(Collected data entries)

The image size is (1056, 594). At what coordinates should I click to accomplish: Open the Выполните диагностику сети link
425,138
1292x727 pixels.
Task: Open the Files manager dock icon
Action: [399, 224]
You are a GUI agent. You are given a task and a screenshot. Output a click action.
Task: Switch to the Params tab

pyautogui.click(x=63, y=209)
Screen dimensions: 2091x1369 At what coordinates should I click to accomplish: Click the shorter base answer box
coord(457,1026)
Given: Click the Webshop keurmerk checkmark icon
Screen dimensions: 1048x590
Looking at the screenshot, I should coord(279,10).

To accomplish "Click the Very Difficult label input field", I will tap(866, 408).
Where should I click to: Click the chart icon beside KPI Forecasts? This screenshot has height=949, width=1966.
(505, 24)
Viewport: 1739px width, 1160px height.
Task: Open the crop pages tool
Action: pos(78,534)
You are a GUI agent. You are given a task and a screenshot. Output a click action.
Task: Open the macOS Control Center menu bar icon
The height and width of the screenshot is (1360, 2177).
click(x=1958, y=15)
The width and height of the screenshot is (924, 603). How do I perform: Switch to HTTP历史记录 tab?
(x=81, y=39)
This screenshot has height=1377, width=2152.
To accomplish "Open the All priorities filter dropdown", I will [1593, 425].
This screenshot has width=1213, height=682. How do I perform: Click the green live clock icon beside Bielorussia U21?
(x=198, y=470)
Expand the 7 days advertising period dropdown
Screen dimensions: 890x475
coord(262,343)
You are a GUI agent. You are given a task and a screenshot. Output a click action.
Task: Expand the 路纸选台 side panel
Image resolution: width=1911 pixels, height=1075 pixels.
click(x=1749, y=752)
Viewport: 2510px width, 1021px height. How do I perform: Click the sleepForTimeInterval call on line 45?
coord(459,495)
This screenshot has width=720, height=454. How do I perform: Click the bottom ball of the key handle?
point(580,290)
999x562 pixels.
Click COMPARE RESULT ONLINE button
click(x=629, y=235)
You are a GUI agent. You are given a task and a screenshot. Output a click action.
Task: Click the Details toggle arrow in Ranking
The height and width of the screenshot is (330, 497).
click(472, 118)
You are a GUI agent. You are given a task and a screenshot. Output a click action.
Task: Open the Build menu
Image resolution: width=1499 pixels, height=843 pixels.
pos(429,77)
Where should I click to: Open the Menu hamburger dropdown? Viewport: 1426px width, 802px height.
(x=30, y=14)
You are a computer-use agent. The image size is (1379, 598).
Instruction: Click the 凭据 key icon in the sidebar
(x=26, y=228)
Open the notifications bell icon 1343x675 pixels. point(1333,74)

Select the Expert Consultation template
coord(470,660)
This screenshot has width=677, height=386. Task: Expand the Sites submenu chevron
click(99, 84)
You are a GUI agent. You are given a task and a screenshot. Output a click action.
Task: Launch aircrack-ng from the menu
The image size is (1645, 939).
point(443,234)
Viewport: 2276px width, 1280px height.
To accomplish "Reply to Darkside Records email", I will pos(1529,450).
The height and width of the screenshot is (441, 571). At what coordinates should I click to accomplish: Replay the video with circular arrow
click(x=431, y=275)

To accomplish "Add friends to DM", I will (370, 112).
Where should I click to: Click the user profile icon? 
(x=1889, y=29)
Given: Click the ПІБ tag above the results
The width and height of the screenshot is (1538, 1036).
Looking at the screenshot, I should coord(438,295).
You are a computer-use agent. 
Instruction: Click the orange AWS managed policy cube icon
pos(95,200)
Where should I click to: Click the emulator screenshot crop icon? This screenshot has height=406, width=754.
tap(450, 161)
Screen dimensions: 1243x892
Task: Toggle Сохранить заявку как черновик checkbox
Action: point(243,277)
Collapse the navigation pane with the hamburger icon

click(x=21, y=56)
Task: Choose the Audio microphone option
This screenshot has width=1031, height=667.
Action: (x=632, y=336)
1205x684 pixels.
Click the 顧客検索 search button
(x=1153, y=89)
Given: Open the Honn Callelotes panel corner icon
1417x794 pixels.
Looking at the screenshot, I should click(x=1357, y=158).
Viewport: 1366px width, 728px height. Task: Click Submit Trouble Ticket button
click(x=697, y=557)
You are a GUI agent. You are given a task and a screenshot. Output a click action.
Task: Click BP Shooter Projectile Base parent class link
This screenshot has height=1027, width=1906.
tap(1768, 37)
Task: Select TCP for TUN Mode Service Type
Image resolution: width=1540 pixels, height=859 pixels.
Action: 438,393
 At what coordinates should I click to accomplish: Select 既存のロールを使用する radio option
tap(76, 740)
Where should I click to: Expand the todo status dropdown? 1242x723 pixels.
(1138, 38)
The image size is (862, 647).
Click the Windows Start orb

TASK TO COMPLETE - Please quote the data above in full, with no line missing.

EXERCISE SOLUTION -
The image size is (1056, 594). At what coordinates should I click to accomplish: Open the Выполните диагностику сети link
425,138
1292x727 pixels.
Task: Open the Files manager dock icon
Action: [399, 224]
You are a GUI agent. You are given a task and a screenshot. Output a click action.
Task: Switch to the Params tab

pyautogui.click(x=63, y=209)
Screen dimensions: 2091x1369 At what coordinates should I click to accomplish: Click the shorter base answer box
coord(457,1026)
Given: Click the Webshop keurmerk checkmark icon
Screen dimensions: 1048x590
Looking at the screenshot, I should coord(279,10).

To accomplish "Click the Very Difficult label input field", I will tap(866, 408).
Where should I click to: Click the chart icon beside KPI Forecasts? This screenshot has height=949, width=1966.
(505, 24)
Viewport: 1739px width, 1160px height.
Task: Open the crop pages tool
Action: pos(78,534)
You are a GUI agent. You are given a task and a screenshot. Output a click action.
Task: Open the macOS Control Center menu bar icon
The height and width of the screenshot is (1360, 2177).
click(x=1958, y=15)
The width and height of the screenshot is (924, 603). How do I perform: Switch to HTTP历史记录 tab?
(x=81, y=39)
This screenshot has height=1377, width=2152.
To accomplish "Open the All priorities filter dropdown", I will [1593, 425].
This screenshot has width=1213, height=682. How do I perform: Click the green live clock icon beside Bielorussia U21?
(x=198, y=470)
Expand the 7 days advertising period dropdown
Screen dimensions: 890x475
coord(262,343)
You are a GUI agent. You are given a task and a screenshot. Output a click action.
Task: Expand the 路纸选台 side panel
Image resolution: width=1911 pixels, height=1075 pixels.
click(x=1749, y=752)
Viewport: 2510px width, 1021px height. How do I perform: Click the sleepForTimeInterval call on line 45?
coord(459,495)
This screenshot has width=720, height=454. How do I perform: Click the bottom ball of the key handle?
point(580,290)
999x562 pixels.
Click COMPARE RESULT ONLINE button
click(x=629, y=235)
You are a GUI agent. You are given a task and a screenshot. Output a click action.
Task: Click the Details toggle arrow in Ranking
The height and width of the screenshot is (330, 497).
click(472, 118)
You are a GUI agent. You are given a task and a screenshot. Output a click action.
Task: Open the Build menu
Image resolution: width=1499 pixels, height=843 pixels.
pos(429,77)
Where should I click to: Open the Menu hamburger dropdown? Viewport: 1426px width, 802px height.
(x=30, y=14)
You are a computer-use agent. The image size is (1379, 598).
Instruction: Click the 凭据 key icon in the sidebar
(x=26, y=228)
Open the notifications bell icon 1343x675 pixels. point(1333,74)

Select the Expert Consultation template
coord(470,660)
This screenshot has width=677, height=386. Task: Expand the Sites submenu chevron
click(99, 84)
You are a GUI agent. You are given a task and a screenshot. Output a click action.
Task: Launch aircrack-ng from the menu
The image size is (1645, 939).
point(443,234)
Viewport: 2276px width, 1280px height.
To accomplish "Reply to Darkside Records email", I will pos(1529,450).
The height and width of the screenshot is (441, 571). At what coordinates should I click to accomplish: Replay the video with circular arrow
click(x=431, y=275)

To accomplish "Add friends to DM", I will (370, 112).
Where should I click to: Click the user profile icon? 
(x=1889, y=29)
Given: Click the ПІБ tag above the results
The width and height of the screenshot is (1538, 1036).
Looking at the screenshot, I should coord(438,295).
You are a computer-use agent. 
Instruction: Click the orange AWS managed policy cube icon
pos(95,200)
Where should I click to: Click the emulator screenshot crop icon? This screenshot has height=406, width=754.
tap(450, 161)
Screen dimensions: 1243x892
Task: Toggle Сохранить заявку как черновик checkbox
Action: point(243,277)
Collapse the navigation pane with the hamburger icon

click(x=21, y=56)
Task: Choose the Audio microphone option
This screenshot has width=1031, height=667.
Action: (x=632, y=336)
1205x684 pixels.
Click the 顧客検索 search button
(x=1153, y=89)
Given: Open the Honn Callelotes panel corner icon
1417x794 pixels.
Looking at the screenshot, I should click(x=1357, y=158).
Viewport: 1366px width, 728px height. Task: Click Submit Trouble Ticket button
click(x=697, y=557)
You are a GUI agent. You are given a task and a screenshot. Output a click action.
Task: Click BP Shooter Projectile Base parent class link
This screenshot has height=1027, width=1906.
tap(1768, 37)
Task: Select TCP for TUN Mode Service Type
Image resolution: width=1540 pixels, height=859 pixels.
Action: 438,393
 At what coordinates should I click to accomplish: Select 既存のロールを使用する radio option
tap(76, 740)
Where should I click to: Expand the todo status dropdown? 1242x723 pixels.
(1138, 38)
The image size is (862, 647).
Click the Windows Start orb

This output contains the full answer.